The time has come to find its roots, because all did not die and it is enough that they are watered so that the oak recovers its verdure and continues to grow.
Conclusion: In Hope
Cardinal Hans Ur von Balthasar would consider Christianity as the religion of and, not or, not in the addition of things which remain exterior to one another or in the confusion of their identities, but in a profound communion. The liturgy expresses well this and. In effect, it is the reconciliation, always actual and springing up again of the humanity and the divinity of Christianity.
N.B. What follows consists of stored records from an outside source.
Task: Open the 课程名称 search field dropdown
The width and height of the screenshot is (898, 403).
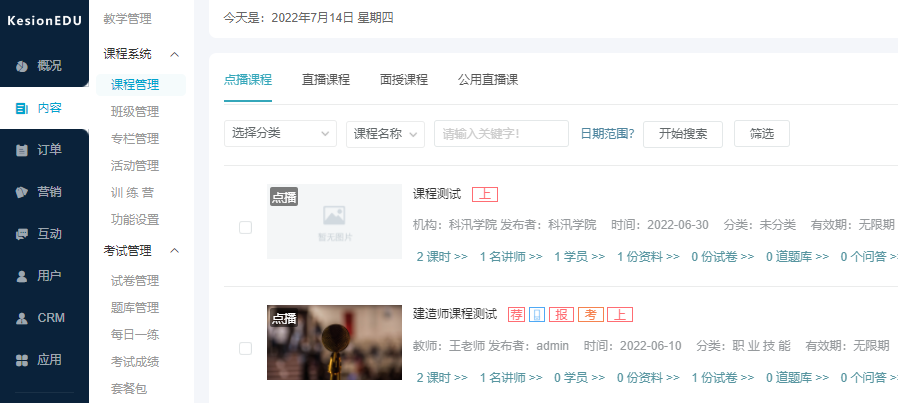Action: pos(386,134)
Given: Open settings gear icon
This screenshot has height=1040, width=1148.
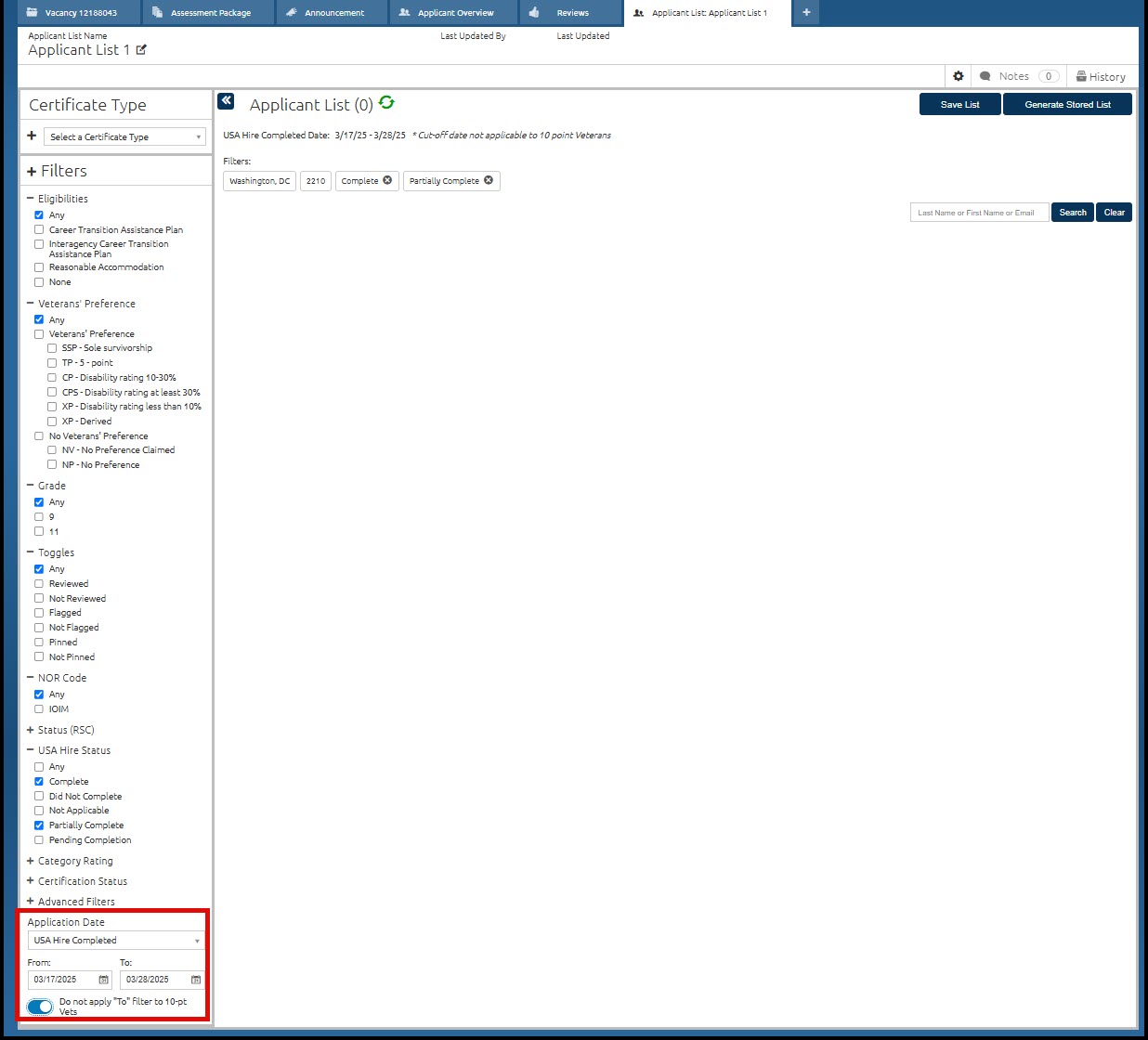Looking at the screenshot, I should point(959,76).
Louis Bouyer and Joseph Ratzinger have known to recall to the Church, with faith and brilliance, courage and tenacity, at the heart of a crisis without precedent, that it risks losing its soul in selling off the liturgy, in evacuating the sacred. Each in his domain and in filling the vocation and the task which was his own did not cease from reawakening our intelligence and our conscience. Louis Bouyer has rejoined the old men of the Apocalypse and participates forever more, with the grace of God, in the choir of the cosmic liturgy, after being himself beaten like Gandalf the White Rider of Tolkien. The Divine Providence has placed on the chair of Saint Peter, the object of Eucharistic meditation of the Bavarian cardinal, Joseph Ratzinger. Henceforth, Benedict XVI is in a position to put in place the reforms which impose themselves and which he calls his vows in his work as theologian, in his heart as priest: “(…) the Eucharist is our ground, it becomes our share, such that we can say “Fate has allotted an enclosure of delights and my heritage is splendid.”
The one and the other, so near and so concordant in their thinking, offer to us the necessary material in order to restore what our lack of faith has disfigured.